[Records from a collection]
+===+

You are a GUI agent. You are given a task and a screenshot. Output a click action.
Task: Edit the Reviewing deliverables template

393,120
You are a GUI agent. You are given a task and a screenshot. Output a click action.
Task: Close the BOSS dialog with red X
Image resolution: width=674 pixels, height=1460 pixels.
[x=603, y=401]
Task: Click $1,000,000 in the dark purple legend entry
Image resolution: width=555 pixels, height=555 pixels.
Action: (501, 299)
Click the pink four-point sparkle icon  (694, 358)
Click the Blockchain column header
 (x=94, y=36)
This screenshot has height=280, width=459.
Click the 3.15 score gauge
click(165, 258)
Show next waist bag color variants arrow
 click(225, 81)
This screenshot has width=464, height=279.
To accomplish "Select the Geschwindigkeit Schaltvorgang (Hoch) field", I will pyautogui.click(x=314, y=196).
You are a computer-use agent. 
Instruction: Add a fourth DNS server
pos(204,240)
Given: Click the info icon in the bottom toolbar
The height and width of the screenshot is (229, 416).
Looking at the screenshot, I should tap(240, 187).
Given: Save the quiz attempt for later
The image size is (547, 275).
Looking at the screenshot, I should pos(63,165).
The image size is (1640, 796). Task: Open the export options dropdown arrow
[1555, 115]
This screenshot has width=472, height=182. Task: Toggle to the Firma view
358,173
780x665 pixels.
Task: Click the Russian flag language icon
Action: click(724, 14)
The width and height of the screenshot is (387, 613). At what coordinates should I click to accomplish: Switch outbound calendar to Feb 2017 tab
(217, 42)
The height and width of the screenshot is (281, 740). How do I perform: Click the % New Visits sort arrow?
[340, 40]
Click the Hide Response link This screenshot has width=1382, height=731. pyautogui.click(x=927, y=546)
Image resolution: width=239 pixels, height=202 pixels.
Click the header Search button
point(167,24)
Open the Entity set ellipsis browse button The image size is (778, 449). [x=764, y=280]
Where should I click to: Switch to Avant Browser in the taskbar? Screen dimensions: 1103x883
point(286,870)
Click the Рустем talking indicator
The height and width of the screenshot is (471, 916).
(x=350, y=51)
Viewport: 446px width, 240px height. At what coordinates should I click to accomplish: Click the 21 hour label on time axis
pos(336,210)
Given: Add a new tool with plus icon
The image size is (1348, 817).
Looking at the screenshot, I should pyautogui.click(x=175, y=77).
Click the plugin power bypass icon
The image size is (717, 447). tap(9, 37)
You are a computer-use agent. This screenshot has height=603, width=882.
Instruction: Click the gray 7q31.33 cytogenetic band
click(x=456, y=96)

+===+

Given request »
Put every line of the listing above into a numbered list, leaving out any blank lines.

The solution »
1. You are a GUI agent. You are given a task and a screenshot. Output a click action.
2. Task: Edit the Reviewing deliverables template
3. 393,120
4. You are a GUI agent. You are given a task and a screenshot. Output a click action.
5. Task: Close the BOSS dialog with red X
6. Image resolution: width=674 pixels, height=1460 pixels.
7. [x=603, y=401]
8. Task: Click $1,000,000 in the dark purple legend entry
9. Image resolution: width=555 pixels, height=555 pixels.
10. Action: (501, 299)
11. Click the pink four-point sparkle icon  (694, 358)
12. Click the Blockchain column header
13.  (x=94, y=36)
14. This screenshot has height=280, width=459.
15. Click the 3.15 score gauge
16. click(165, 258)
17. Show next waist bag color variants arrow
18.  click(225, 81)
19. This screenshot has width=464, height=279.
20. To accomplish "Select the Geschwindigkeit Schaltvorgang (Hoch) field", I will pyautogui.click(x=314, y=196).
21. You are a computer-use agent. 
22. Instruction: Add a fourth DNS server
23. pos(204,240)
24. Given: Click the info icon in the bottom toolbar
25. The height and width of the screenshot is (229, 416).
26. Looking at the screenshot, I should tap(240, 187).
27. Given: Save the quiz attempt for later
28. The image size is (547, 275).
29. Looking at the screenshot, I should pos(63,165).
30. The image size is (1640, 796). Task: Open the export options dropdown arrow
31. [1555, 115]
32. This screenshot has width=472, height=182. Task: Toggle to the Firma view
33. 358,173
34. 780x665 pixels.
35. Task: Click the Russian flag language icon
36. Action: click(724, 14)
37. The width and height of the screenshot is (387, 613). At what coordinates should I click to accomplish: Switch outbound calendar to Feb 2017 tab
38. (217, 42)
39. The height and width of the screenshot is (281, 740). How do I perform: Click the % New Visits sort arrow?
40. [340, 40]
41. Click the Hide Response link This screenshot has width=1382, height=731. pyautogui.click(x=927, y=546)
42. Image resolution: width=239 pixels, height=202 pixels.
43. Click the header Search button
44. point(167,24)
45. Open the Entity set ellipsis browse button The image size is (778, 449). [x=764, y=280]
46. Where should I click to: Switch to Avant Browser in the taskbar? Screen dimensions: 1103x883
47. point(286,870)
48. Click the Рустем talking indicator
49. The height and width of the screenshot is (471, 916).
50. (x=350, y=51)
51. Viewport: 446px width, 240px height. At what coordinates should I click to accomplish: Click the 21 hour label on time axis
52. pos(336,210)
53. Given: Add a new tool with plus icon
54. The image size is (1348, 817).
55. Looking at the screenshot, I should pyautogui.click(x=175, y=77).
56. Click the plugin power bypass icon
57. The image size is (717, 447). tap(9, 37)
58. You are a computer-use agent. This screenshot has height=603, width=882.
59. Instruction: Click the gray 7q31.33 cytogenetic band
60. click(x=456, y=96)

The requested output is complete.